Google shows 100 petaflops water-cooled tpu v3 pods for machine learning
Google has shown generation 3.0 of its tensor processing unit for machine learning. Systems with the chips for the Google Cloud are more than eight times as powerful as those with the current tpu v2 generation. The chips are water-cooled to maintain temperature.
A pod with tpu v3 chips offers 100 petaflops of computing power, while a variant with tpu v2 chips offers 11.5 petaflops. It is not known how many chips the upcoming tpu v3 pods consist of and how much memory they have. The increase in the computing power of the pods with v3 chips is in any case not only due to the new chip architecture, but also because the systems are larger. A current tpu v2 pod consists of 64 devices each with four asic chips that in turn have two cores. Those pods have 4TB of high bandwidth memory.
Sundar Pichai showed off the tpu v3 chips during the Google I/O keynote, without giving further details about the chips or the pods. He did say that the tpu’s are now so powerful that the upcoming pcb’s with four tpu v3’s will need water cooling.
According to Zak Stone, Google’s product manager of Tensor Flow and Cloud TPU, the arrival of the next generation will affect all of Google’s services. According to him, the models for machine learning are becoming more accurate, but that would require more and more computing power. That would be the reason that Google started designing its own specialized hardware. Stone considers the pods “supercomputers for machine learning.”

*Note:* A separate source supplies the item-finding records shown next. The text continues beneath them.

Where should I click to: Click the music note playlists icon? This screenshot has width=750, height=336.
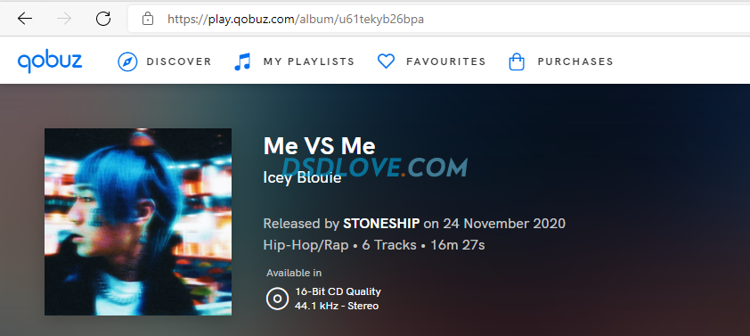(242, 61)
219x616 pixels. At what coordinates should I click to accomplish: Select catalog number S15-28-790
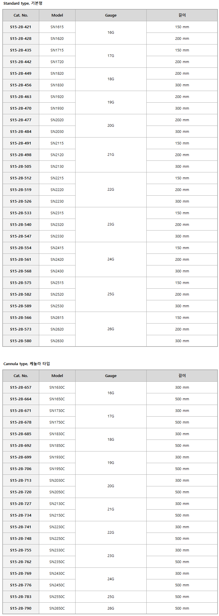click(21, 608)

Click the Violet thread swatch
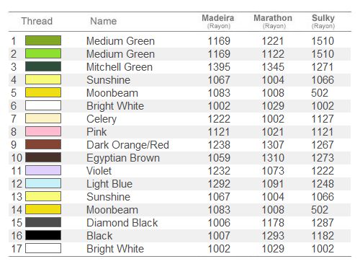(x=43, y=170)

The company uses the first version of the tpus, which Google has been using since 2016, for search results, the image recognition of Photos and speech recognition. The pods with tpu v2 chips that Google now uses, the company will also make available to customers, who can use the supercomputers via the Google Cloud to train their own machine learning models. Currently, Google offers the use of Cloud TPUs of 180 teraflops publicly.